Según reportó el Departamento de Defensa, la operación se suma a otras iniciativas contra la denominada ‘flota fantasma’, un grupo de petroleros dedicados a transportar crudo proveniente de países sujetos a sanciones internacionales. La acción pretende no solo interrumpir el flujo de hidrocarburos sancionados sino también enviar un mensaje respecto a la capacidad de monitoreo y respuesta militar estadounidense a escala mundial. El caso del ‘Aquila II’ fue utilizado por autoridades estadounidenses para ilustrar su capacidad operativa, tanto en labores de seguimiento prolongado como en la ejecución de abordajes en aguas lejanas a sus costas.

El medio subraya que la incautación del petrolero incluye la confiscación de su cargamento de petróleo, presuntamente de origen venezolano, cuyo comercio está sujeto a restricciones conforme a la política de sanciones vigentes. La medida forma parte de un esfuerzo más amplio por limitar las fuentes de ingreso para actores que, según Estados Unidos, se benefician de exportaciones ilícitas de recursos energéticos.
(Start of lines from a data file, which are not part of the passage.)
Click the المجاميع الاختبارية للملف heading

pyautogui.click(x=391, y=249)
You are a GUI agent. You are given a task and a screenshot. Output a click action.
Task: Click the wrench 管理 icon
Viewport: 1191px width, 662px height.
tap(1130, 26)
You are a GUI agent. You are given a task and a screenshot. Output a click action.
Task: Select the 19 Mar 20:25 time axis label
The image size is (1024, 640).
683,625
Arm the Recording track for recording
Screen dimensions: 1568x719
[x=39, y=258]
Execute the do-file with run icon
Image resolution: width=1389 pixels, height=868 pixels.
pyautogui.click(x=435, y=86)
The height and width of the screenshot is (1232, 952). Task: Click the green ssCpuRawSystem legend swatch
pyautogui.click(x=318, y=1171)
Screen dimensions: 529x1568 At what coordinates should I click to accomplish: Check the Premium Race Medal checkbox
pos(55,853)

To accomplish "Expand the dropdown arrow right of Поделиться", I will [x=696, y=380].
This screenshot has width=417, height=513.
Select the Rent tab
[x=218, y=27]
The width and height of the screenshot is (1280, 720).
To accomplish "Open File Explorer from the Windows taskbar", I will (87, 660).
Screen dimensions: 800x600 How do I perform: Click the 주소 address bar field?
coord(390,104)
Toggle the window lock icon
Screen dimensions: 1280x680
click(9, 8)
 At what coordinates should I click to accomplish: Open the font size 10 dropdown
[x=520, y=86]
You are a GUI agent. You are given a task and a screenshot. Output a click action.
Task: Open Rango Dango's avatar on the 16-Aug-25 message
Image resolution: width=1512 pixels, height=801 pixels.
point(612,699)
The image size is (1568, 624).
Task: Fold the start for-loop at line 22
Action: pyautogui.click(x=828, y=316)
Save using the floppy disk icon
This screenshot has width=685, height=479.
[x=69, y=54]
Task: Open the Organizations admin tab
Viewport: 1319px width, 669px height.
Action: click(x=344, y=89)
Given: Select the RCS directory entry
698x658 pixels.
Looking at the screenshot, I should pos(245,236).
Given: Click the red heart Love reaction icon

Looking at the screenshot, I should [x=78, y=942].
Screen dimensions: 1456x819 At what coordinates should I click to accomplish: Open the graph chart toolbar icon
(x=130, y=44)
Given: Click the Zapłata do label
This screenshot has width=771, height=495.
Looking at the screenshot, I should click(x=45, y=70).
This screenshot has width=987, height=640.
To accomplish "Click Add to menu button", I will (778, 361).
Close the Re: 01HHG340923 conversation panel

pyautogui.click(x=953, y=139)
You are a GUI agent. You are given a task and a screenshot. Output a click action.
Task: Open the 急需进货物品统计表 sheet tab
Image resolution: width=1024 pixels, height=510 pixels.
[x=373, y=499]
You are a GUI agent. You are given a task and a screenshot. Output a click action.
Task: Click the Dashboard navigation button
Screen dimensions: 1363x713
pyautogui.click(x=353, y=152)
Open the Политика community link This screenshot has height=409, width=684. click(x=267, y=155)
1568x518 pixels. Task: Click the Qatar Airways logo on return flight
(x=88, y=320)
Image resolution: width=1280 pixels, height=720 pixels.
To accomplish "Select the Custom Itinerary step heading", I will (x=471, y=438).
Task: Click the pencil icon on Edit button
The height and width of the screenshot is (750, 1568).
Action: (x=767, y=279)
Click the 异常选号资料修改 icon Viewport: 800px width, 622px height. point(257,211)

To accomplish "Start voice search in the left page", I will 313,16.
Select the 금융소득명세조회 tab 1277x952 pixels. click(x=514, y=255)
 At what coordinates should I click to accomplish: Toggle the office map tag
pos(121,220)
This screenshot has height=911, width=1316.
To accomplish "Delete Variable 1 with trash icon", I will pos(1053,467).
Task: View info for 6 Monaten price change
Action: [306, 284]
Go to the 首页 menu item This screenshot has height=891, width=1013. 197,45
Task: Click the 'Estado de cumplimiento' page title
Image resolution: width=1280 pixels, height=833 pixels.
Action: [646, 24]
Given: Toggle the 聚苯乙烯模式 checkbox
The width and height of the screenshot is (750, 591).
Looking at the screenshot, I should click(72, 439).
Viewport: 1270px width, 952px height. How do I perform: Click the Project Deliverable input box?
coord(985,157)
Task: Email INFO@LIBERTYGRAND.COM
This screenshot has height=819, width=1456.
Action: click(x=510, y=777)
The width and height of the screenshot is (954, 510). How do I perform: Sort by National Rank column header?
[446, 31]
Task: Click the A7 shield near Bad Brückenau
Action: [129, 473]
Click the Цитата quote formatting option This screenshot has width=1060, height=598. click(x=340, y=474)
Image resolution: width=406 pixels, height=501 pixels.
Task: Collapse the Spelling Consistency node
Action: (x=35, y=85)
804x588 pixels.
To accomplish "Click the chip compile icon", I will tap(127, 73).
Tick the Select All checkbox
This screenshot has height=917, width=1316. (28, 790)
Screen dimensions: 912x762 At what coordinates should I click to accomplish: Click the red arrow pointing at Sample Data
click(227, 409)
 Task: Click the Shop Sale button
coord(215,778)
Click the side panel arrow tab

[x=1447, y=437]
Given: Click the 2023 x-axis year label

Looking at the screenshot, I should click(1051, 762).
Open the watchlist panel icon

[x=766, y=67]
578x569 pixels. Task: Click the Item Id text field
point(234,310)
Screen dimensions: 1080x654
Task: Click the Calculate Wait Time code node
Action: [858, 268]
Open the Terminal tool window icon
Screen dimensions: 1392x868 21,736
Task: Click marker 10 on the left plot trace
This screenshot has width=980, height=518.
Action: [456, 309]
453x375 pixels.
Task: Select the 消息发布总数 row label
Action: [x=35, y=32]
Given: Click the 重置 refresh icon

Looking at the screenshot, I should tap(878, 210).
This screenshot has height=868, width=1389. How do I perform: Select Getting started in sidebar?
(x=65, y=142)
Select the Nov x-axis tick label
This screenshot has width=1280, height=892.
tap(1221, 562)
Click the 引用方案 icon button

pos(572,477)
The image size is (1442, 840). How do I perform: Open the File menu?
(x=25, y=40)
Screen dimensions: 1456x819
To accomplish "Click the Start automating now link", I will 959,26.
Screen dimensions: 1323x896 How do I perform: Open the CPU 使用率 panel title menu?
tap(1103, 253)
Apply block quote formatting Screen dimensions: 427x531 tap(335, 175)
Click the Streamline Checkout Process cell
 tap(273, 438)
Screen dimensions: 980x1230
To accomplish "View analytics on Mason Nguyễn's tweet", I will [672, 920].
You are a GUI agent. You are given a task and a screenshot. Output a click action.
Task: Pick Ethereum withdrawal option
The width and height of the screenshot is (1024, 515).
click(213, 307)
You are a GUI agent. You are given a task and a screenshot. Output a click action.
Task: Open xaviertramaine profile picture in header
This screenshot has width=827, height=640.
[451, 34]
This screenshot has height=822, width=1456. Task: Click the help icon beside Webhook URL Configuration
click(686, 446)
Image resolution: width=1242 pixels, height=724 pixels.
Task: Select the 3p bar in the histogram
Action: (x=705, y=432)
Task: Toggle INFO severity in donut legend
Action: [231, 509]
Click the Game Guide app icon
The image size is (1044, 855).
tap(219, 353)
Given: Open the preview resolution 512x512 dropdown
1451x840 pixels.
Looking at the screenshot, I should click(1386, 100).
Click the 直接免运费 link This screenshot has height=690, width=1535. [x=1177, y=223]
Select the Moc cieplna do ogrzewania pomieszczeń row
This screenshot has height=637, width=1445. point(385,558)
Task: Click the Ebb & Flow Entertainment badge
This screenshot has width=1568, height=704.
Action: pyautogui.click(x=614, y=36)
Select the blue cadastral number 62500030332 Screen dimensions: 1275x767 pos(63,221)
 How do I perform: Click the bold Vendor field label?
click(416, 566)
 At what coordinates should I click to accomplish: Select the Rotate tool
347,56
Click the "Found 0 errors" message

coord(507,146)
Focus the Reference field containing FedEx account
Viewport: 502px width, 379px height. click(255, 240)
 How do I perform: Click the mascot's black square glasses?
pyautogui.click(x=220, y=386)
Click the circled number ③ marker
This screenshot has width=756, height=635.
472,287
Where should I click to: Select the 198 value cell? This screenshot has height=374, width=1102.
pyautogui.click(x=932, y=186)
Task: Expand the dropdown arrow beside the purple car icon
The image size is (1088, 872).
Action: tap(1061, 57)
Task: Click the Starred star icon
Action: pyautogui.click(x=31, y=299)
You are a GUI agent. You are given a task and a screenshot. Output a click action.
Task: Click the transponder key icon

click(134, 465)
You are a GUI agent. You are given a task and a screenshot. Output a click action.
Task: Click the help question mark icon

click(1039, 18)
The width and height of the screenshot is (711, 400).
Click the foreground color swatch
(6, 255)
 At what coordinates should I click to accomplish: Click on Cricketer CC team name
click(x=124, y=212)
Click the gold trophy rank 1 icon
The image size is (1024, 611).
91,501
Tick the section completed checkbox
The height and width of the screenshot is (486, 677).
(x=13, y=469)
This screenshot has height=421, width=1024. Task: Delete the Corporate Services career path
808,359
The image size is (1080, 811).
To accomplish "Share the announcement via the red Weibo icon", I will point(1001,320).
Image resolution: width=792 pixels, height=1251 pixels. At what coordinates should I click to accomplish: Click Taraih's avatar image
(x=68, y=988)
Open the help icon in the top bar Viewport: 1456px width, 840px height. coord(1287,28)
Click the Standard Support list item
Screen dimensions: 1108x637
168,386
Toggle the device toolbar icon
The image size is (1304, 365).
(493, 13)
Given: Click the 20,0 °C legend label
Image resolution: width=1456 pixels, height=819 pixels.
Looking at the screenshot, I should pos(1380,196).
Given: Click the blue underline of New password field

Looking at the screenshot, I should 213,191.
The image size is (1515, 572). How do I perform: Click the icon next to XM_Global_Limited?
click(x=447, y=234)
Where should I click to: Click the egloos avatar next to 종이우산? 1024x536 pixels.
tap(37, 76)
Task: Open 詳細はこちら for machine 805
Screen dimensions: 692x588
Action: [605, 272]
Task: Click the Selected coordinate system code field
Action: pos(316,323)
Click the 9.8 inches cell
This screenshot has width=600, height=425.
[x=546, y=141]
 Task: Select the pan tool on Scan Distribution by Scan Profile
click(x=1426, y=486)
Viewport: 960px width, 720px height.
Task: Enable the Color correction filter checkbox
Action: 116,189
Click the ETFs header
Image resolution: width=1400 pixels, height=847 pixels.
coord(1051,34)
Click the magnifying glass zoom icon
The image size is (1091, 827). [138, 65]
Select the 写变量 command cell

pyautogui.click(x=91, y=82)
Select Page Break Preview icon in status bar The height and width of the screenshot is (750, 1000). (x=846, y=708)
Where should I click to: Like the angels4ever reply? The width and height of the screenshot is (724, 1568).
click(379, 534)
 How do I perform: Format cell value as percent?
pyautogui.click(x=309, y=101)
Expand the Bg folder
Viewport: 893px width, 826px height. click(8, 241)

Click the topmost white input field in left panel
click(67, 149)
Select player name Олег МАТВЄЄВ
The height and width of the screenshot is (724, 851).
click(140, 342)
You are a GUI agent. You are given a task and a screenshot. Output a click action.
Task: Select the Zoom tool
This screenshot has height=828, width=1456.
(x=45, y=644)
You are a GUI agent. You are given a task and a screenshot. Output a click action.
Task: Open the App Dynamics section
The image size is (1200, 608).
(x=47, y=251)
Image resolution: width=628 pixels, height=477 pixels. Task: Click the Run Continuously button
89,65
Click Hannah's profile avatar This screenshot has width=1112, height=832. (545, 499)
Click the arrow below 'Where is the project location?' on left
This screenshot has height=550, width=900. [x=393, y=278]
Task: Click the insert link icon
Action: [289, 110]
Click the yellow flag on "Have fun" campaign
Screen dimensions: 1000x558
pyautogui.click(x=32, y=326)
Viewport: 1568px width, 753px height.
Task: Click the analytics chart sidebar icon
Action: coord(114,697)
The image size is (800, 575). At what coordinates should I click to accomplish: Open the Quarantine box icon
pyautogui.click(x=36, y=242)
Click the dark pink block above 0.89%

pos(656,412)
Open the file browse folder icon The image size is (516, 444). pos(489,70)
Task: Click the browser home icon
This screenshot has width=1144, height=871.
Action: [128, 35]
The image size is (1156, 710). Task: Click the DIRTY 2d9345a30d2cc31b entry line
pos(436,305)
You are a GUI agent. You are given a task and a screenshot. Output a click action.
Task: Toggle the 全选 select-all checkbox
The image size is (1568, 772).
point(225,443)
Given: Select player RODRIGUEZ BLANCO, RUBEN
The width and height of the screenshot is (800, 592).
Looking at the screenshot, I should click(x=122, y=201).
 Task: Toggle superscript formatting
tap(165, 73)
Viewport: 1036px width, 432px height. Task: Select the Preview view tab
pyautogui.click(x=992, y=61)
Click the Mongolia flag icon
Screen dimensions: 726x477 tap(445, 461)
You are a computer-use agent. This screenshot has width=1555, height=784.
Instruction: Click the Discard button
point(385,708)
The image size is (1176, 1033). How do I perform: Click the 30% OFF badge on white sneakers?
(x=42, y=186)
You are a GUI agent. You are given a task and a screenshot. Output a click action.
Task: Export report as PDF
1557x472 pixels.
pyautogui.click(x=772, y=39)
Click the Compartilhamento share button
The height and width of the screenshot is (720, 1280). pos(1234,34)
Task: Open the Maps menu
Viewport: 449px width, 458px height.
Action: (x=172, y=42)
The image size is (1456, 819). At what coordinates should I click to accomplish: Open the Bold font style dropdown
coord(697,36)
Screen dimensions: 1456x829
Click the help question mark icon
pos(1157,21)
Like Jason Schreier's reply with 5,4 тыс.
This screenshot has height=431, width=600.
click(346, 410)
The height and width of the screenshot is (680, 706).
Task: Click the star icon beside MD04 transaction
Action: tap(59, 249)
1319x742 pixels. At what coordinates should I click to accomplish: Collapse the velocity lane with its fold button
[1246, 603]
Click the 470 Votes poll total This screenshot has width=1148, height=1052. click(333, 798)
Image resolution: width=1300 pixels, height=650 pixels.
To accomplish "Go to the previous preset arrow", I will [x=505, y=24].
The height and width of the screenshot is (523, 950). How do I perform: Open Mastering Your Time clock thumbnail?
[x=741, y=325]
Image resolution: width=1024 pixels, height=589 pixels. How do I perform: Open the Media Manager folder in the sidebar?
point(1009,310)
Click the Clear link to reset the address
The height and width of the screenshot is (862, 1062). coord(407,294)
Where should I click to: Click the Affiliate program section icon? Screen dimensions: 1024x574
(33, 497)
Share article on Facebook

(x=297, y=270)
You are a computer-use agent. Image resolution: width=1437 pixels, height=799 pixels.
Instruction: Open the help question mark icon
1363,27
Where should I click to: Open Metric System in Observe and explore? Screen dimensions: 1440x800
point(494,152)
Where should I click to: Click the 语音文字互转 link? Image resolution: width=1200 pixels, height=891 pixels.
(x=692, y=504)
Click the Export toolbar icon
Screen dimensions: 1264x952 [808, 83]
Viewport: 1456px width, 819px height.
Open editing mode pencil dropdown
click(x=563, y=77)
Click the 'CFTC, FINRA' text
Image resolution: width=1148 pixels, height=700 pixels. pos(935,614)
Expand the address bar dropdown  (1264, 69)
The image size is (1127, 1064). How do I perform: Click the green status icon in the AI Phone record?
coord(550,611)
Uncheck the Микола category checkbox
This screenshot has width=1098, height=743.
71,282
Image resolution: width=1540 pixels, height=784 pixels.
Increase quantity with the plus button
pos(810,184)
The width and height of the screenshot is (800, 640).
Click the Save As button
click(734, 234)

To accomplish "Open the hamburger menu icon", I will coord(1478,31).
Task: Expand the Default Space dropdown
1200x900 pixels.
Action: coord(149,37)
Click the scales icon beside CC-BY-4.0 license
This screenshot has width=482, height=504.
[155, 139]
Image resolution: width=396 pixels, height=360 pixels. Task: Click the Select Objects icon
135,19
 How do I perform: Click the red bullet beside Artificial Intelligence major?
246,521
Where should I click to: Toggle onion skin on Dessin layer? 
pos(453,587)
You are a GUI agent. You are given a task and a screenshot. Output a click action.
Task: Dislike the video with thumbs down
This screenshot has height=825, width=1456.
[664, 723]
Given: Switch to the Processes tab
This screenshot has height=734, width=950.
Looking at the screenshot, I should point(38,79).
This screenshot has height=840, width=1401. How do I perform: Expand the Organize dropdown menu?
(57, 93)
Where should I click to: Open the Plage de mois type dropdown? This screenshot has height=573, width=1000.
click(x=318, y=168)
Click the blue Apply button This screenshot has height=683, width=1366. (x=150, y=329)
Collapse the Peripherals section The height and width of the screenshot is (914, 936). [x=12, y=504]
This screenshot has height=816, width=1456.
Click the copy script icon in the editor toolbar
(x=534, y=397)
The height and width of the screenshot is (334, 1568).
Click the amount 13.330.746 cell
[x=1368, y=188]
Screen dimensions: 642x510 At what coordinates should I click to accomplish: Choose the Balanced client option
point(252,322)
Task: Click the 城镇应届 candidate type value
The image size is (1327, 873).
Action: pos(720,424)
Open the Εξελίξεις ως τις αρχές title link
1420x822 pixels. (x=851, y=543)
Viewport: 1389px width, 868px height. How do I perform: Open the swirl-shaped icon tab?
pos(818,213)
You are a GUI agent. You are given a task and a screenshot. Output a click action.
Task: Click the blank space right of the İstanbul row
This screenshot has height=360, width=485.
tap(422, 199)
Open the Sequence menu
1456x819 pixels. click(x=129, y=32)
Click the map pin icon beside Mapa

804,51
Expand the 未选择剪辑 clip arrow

La operación fue presentada como un ejemplo de la colaboración entre organismos de defensa, inteligencia y control marítimo orientados a la detección y detención de actividades consideradas contrarias a las resoluciones sancionatorias adoptadas por Washington.

Por último, la base de datos de sanciones estadounidense identifica al ‘Aquila II’ como un actor recurrente en el transporte de crudo ruso bajo condiciones de ocultamiento, y expone que el empleo de banderas de conveniencia o cambios de identidad representa una táctica utilizada recurrentemente por buques incluidos en la llamada ‘flota fantasma’. El registro de incidentes como el operativo en el océano Índico fortalece los argumentos de las autoridades estadounidenses sobre la necesidad de vigilancia y acción coordinada frente a la evasión de sanciones internacionales.